Example: Air quality in Wujiang in January and February, 2022¹.

¹ https://www.suzhou.gov.cn/szsrmzf/hjbhjdjcqk/202204/17fc853fdee047d690fe0f7e0bb6a91f.shtml

A table:

Air quality	Excellent	Good	Lightly Polluted	Moderately Polluted
Days	18	29	11	1
\(P(x)\)	0.30	0.49	0.19	0.02

A graph: bar chart

Example: LI7500 data² (Download the data file li7500.csv). Use a frequency distribution table (Section 6.3.3) to describe this dataset.

² LI7500 is a fast response gas analyzer, which can measure the CO₂ concentration at very high frequency. The dataset li7500.csv gives 10000 records of CO₂ concentrations measured in 200 seconds on June 6, 2016, at a field site in Italy.

co2 <- read.csv("data/li7500.csv")[, 1]

A table:

Code

# range(co2)
co2_group <- cut(co2, 385:406)
df_co2 <- data.frame(table(co2_group))
df_co2$Probability <- round(df_co2$Freq / sum(df_co2$Freq), 3)
df_co2$Cumulative_Probability <- round(cumsum(df_co2$Freq) / sum(df_co2$Freq), 3)

Question: How many observations appeared between 394.5 and 396.5 ppm?

Another table:

Code

co2_group <- cut(co2, seq(385, 406, 0.5))
df_co2 <- data.frame(table(co2_group))
df_co2$Probability <- round(df_co2$Freq / sum(df_co2$Freq), 3)
df_co2$Cumulative_Probability <- round(cumsum(df_co2$Freq) / sum(df_co2$Freq), 3)

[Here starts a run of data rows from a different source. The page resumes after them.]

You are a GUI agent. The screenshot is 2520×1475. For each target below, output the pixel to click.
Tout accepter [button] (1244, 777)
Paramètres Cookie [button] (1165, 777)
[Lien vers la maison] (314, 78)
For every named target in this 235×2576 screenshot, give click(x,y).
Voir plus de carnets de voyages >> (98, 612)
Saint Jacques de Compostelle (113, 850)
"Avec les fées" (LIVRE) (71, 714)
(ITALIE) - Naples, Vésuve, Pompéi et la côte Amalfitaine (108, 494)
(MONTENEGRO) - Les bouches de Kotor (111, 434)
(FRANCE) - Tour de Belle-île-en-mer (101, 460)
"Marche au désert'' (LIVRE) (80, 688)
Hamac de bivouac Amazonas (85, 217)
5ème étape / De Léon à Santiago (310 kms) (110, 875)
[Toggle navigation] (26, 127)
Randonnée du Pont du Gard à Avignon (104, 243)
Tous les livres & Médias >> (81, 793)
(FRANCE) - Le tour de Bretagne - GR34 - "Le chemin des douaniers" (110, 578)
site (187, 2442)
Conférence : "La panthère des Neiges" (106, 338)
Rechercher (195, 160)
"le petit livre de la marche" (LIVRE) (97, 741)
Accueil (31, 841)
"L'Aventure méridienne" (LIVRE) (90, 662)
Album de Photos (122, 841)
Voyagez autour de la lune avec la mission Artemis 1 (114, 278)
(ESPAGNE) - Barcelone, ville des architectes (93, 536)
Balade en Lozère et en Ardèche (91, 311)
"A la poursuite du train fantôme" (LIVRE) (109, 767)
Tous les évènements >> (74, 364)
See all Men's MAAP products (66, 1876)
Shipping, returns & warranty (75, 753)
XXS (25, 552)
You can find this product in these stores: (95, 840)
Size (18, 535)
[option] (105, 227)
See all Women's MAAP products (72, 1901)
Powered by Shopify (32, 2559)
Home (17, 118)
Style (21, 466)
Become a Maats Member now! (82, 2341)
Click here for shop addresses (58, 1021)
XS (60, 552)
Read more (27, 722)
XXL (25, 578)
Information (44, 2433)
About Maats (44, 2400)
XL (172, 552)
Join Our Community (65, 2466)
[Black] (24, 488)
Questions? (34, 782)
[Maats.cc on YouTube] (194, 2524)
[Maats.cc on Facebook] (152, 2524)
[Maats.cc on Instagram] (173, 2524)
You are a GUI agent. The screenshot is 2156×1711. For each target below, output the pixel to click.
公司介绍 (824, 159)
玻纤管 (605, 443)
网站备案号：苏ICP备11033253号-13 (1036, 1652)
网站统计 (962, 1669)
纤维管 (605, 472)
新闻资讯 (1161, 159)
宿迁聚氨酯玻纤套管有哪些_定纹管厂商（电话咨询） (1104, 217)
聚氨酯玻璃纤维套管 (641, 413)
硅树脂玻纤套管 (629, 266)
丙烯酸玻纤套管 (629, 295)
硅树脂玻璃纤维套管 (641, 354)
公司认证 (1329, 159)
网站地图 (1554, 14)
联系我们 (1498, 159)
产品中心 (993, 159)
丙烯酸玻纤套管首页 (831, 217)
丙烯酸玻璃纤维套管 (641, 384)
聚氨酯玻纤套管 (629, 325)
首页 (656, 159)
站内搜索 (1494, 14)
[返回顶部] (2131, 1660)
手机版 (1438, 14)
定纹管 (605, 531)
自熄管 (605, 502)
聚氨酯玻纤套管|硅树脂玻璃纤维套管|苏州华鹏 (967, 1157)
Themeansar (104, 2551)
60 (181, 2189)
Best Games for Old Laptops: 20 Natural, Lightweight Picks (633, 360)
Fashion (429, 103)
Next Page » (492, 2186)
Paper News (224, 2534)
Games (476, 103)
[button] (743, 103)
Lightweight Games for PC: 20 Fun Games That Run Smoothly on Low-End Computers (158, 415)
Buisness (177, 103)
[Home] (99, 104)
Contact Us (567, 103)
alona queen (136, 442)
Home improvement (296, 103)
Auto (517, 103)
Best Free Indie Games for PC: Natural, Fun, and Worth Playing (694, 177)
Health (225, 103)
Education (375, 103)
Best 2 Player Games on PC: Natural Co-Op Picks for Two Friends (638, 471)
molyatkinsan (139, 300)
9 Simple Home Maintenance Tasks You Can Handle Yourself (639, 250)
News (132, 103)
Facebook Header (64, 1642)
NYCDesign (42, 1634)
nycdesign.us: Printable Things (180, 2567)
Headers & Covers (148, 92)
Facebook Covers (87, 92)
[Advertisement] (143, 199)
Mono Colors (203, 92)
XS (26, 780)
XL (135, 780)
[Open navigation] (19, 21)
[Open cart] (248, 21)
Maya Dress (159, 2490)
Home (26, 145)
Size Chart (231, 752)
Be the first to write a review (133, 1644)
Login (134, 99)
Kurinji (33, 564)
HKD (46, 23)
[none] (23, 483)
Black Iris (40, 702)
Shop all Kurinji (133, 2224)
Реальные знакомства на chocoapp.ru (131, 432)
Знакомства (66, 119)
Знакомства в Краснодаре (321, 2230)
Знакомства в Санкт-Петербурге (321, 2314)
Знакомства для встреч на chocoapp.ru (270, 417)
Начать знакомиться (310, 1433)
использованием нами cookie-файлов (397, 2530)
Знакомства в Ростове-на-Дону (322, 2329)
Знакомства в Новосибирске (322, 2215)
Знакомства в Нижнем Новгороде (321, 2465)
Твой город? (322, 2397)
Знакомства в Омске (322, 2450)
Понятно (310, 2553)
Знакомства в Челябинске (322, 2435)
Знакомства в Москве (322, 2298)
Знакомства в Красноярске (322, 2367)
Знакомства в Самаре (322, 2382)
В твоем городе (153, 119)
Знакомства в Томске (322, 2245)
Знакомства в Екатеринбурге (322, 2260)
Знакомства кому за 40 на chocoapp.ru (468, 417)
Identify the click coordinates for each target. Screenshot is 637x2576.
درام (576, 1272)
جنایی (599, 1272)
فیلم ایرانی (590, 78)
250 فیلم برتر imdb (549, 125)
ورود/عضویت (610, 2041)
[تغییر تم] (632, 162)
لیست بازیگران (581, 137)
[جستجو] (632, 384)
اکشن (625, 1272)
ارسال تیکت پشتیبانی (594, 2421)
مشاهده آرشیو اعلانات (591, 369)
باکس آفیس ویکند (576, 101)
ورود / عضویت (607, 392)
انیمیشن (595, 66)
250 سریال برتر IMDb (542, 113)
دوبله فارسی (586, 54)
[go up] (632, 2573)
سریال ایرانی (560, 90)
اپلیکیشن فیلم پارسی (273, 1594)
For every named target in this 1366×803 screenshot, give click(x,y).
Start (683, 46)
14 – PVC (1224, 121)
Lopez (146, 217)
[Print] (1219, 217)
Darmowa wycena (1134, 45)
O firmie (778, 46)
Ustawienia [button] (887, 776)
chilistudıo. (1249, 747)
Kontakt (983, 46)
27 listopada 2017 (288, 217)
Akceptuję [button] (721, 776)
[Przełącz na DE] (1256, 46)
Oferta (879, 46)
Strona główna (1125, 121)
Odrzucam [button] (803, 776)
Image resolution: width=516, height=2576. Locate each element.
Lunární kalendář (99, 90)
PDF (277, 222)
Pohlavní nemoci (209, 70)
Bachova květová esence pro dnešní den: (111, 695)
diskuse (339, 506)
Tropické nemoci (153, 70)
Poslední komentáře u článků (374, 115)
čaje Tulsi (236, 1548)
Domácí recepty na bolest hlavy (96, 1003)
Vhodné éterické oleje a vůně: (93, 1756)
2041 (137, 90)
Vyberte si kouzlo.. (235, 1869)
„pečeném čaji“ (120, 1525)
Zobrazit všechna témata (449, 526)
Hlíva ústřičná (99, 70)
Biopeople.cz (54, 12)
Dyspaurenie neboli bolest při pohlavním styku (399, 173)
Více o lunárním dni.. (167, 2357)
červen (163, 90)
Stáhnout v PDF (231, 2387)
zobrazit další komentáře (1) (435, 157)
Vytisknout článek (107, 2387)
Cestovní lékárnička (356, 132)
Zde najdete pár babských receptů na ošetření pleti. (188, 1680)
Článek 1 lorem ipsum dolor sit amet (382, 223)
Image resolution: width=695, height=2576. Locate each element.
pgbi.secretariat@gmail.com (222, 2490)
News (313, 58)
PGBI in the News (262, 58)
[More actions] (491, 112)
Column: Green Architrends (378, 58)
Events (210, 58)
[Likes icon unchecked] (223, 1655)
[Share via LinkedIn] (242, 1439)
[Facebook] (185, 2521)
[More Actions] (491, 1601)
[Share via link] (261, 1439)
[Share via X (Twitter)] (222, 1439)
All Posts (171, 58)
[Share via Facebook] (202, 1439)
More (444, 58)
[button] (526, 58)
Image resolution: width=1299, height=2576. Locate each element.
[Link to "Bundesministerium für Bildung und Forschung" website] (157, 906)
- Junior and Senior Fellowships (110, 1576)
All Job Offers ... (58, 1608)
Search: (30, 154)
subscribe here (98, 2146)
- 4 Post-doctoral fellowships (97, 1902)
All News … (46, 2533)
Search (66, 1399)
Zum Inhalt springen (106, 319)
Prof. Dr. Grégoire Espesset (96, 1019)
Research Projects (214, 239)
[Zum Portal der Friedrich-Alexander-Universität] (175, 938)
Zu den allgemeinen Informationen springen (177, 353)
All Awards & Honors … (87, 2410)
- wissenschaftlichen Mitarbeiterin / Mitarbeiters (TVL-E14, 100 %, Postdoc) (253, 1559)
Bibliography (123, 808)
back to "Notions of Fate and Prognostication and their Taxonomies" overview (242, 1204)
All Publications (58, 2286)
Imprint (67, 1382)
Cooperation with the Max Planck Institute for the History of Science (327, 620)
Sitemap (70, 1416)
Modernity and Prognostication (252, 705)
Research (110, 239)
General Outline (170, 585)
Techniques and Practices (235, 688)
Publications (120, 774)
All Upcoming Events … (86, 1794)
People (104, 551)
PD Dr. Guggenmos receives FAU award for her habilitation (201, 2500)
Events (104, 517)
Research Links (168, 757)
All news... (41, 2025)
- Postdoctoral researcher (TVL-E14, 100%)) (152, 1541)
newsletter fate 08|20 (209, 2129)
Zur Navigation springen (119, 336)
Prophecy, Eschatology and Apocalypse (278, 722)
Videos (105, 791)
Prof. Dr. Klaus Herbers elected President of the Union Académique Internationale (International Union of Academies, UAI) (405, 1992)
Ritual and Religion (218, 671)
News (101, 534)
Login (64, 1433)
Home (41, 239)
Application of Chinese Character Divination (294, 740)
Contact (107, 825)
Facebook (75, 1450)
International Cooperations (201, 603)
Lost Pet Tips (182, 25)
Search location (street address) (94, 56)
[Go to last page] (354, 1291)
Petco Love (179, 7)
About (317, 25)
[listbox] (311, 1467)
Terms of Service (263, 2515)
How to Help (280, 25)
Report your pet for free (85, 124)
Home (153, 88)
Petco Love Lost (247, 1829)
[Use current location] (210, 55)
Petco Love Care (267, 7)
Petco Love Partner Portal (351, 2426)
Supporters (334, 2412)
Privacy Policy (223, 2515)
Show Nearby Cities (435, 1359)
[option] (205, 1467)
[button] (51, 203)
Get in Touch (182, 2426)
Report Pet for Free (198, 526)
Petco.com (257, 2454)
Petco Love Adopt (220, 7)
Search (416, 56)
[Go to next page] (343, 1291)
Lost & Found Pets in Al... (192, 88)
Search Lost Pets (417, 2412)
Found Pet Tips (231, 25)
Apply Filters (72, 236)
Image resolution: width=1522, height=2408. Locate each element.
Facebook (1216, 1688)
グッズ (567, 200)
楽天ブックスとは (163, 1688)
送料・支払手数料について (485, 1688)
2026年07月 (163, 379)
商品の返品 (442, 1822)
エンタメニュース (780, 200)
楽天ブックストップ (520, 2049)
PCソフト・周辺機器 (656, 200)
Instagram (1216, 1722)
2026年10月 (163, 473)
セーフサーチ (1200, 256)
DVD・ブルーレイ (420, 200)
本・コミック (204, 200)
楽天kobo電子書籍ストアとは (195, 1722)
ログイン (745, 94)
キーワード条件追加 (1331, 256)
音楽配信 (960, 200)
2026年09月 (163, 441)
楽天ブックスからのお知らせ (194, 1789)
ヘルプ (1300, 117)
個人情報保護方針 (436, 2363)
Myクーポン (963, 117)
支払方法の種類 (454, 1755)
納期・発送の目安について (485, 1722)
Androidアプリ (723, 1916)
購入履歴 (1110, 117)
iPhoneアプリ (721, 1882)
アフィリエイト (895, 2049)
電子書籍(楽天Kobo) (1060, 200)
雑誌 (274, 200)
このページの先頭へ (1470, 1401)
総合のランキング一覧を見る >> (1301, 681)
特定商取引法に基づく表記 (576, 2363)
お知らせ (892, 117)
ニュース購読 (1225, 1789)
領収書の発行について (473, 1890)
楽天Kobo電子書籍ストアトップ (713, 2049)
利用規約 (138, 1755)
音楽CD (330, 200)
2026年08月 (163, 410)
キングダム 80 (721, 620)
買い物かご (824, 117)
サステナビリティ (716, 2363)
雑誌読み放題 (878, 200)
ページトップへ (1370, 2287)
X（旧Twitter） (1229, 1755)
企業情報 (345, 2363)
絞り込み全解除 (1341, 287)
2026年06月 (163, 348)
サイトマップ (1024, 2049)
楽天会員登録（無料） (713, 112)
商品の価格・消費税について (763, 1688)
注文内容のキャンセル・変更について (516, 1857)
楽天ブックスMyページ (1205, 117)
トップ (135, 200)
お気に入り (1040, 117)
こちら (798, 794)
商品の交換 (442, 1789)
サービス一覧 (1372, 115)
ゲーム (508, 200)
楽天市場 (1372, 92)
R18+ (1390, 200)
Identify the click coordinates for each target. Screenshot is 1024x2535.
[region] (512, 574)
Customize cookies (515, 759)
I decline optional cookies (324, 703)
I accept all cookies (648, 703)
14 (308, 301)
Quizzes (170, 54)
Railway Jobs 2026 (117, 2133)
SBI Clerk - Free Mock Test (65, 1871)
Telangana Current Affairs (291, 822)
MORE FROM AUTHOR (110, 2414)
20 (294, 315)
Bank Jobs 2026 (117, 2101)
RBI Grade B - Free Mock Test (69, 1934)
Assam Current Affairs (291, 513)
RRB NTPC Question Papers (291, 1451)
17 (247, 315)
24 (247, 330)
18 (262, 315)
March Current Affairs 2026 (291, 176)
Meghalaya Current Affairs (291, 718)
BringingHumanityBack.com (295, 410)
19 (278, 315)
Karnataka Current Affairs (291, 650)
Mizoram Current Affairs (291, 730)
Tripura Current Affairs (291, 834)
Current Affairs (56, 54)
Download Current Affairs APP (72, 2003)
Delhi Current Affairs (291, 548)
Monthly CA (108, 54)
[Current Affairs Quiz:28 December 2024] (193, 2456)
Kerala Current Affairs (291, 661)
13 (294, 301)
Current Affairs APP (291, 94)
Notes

Questions: Then how many observations appeared between 394.25 and 396.25 ppm? Or 394.0625 and 396.0625?

A graph might be better.

Code

par(mfrow= c(3, 2), las = 1, mar = c(2, 4, 0.3, 0.1))
for (bins in c(8, 16, 32, 64, 128)){
  myhist <- hist(co2, breaks = bins, main = "", 
       border = NA,
       col = "steelblue", 
       lwd = 0.1, xlim = c(385, 406), ylim = c(0, 0.17), freq = FALSE)
  lines(myhist$mids, myhist$density, col = 'red')
  legend("topright", legend = paste("breaks = ", bins), bty = "n")
  box()
}

u <- seq(385, 406, by = 0.01)
plot(u, dnorm(u), type = "n", xlab = "", ylab = "", col = "steelblue",
     xlim = c(385, 406), ylim = c(0, 0.17))
lines(density(co2), col = 'red')
polygon(u,
        dnorm(x= u, mean = 396, sd = 2.6),
        col = "steelblue",
        border = 'black')
legend("topright", legend = "breaks = Inf", bty = "n")
box()

Graphs that describe the distribution of CO2 concentration

The shaded area: the proportion of the observations between any two given numbers.

Or a function to describe this curve: Probability Density Function (PDF)?

7.3 Binomial distribution

Binomial experiment:

A fixed number of independent trials (\(n\)).
Only two possible outcomes of interest for each trial: success or failure.
The probability of a success (\(p\)) is the same for each trial.
The random variable \(x\) counts the number of successful trials. \(x = 0, 1, 2, 3, ..., n\).

Examples:

Toss a coin for 2 times, or toss 2 coins. \(x\) = the frequency of head. \(n = 10\), \(p = 0.5\)
Roll die for 10 times. \(x\) = the frequency of getting 1. \(n = 10\), \(p = \frac{1}{6}\).
Randomly choose a week from the air quality data of Wujiang, Jan. - Feb. 2022. \(x\) = the frequency of days with excellent air quality. \(n = 7\), \(p = 0.30\).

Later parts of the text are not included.